At the door he turned to look at the woman again and noticed how the hem of her negligee had just hitched higher over her hips. And just as he wanted to see more, she shifted and the diaphanous material slid up a few inches more until he could see most of the right side of her hip and thigh.
“Well, good night,” he said. “Buenas noches.”
“Yeah, thanks, man.”
“You take care.”
“You take care,” said the woman.
Walking slowly to his room in the Hotel Splendour, the Mambo King remembered how, toward the end of the year in Cuba, during December and into January, the white men used to form lines into the houses of prostitution so that they might sleep with a black woman, the blacker her skin the better the pleasure. They believed that if they slept with a black woman at that time of year, their penises deep inside those magical wombs, they would be purified. In Las Piñas, he used to go to this old house—bayu—with an overgrown garden at the edge of a field, and in Havana he would visit, along with hundreds of other men, the houses on certain streets in the sections of La Marina, where he and Nestor had lived, and Pajarito. They came back to him, the cobblestone streets closed off to traffic and dense with men knocking on the doors. In every instance, at this time of the year, a huge bull of a man, usually a homosexual, would let the customers in. Their lights low, the houses had dozens of rooms and smell
ed of perfume and sweet-scented oils, and they would enter a parlor where the women waited for their customers, naked on old divans and enormous antique chairs, anxious to be chosen. At that time the white prostitutes sulked because business fell off for them, while the mulatas and the black queens swam in rivers of saliva and sperm, their legs wide open, taking in one man after the other, each man’s bodily hunger sated, each man’s soul cleansed. And it was always funny how, in those days, he would stick his thing back into his trousers and make his way into the street, feeling strong and renewed.

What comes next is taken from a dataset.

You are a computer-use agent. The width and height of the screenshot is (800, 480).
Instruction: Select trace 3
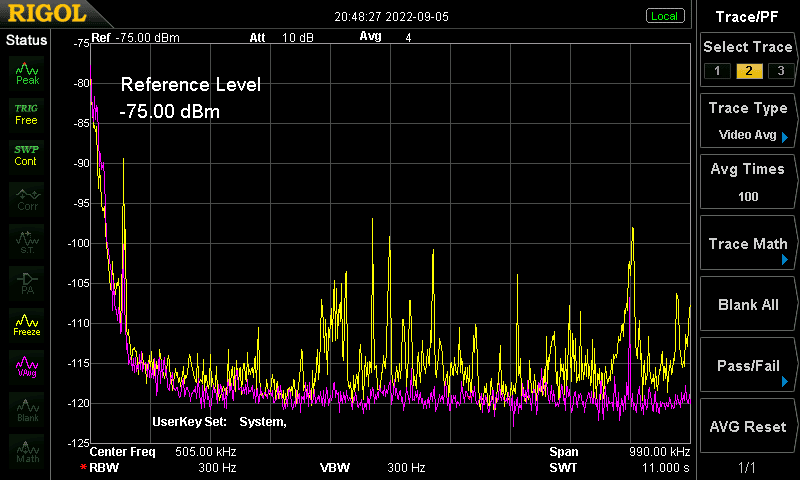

Now, as he shut the door behind him and made his way toward another bottle of whiskey, the room thick with the trumpets, piano, drums of his old orchestra, the Mambo King, weak of body, daydreamed of making love to the woman next door, and it was then that he could hear their voices again:
“Pssssst, oh, baby.”
“Not so hard, honey.”
“Ohhhh, but I like it!”
“Then wet me with your mouth.”
The Mambo King was hearing the bed again, the mattress thumping against the wall, and the woman moaning, the softest music in the world.
He drank his whiskey and winced with pain, the stuff turning into brittle glass by the time it reached his stomach. Remembered when he could play music and drink all night, come home and devour a steak, a plate of fried potatoes and onions, and finish that off with a bowl of ice cream, and wake up the next morning, four or five hours after the meal, feeling nothing. The thing about one’s body coming apart was that, if anything, you felt more. Leaning back in his chair, he could feel the whiskey burning in the pit of his stomach, and leaking out through the cuts and bruises that he envisioned his ulcers looked like, oozing into his liver and kidneys, which throbbed with pain, as if someone had jammed a fist inside. Then, too, there was the column of heat, long as his penis, shooting back up out of the pit of his stomach and skewering his heart. Sometimes the pain was so bad as he sat drinking in that room in the Hotel Splendour that his hands would shake, but the whiskey helped, and so he could continue on.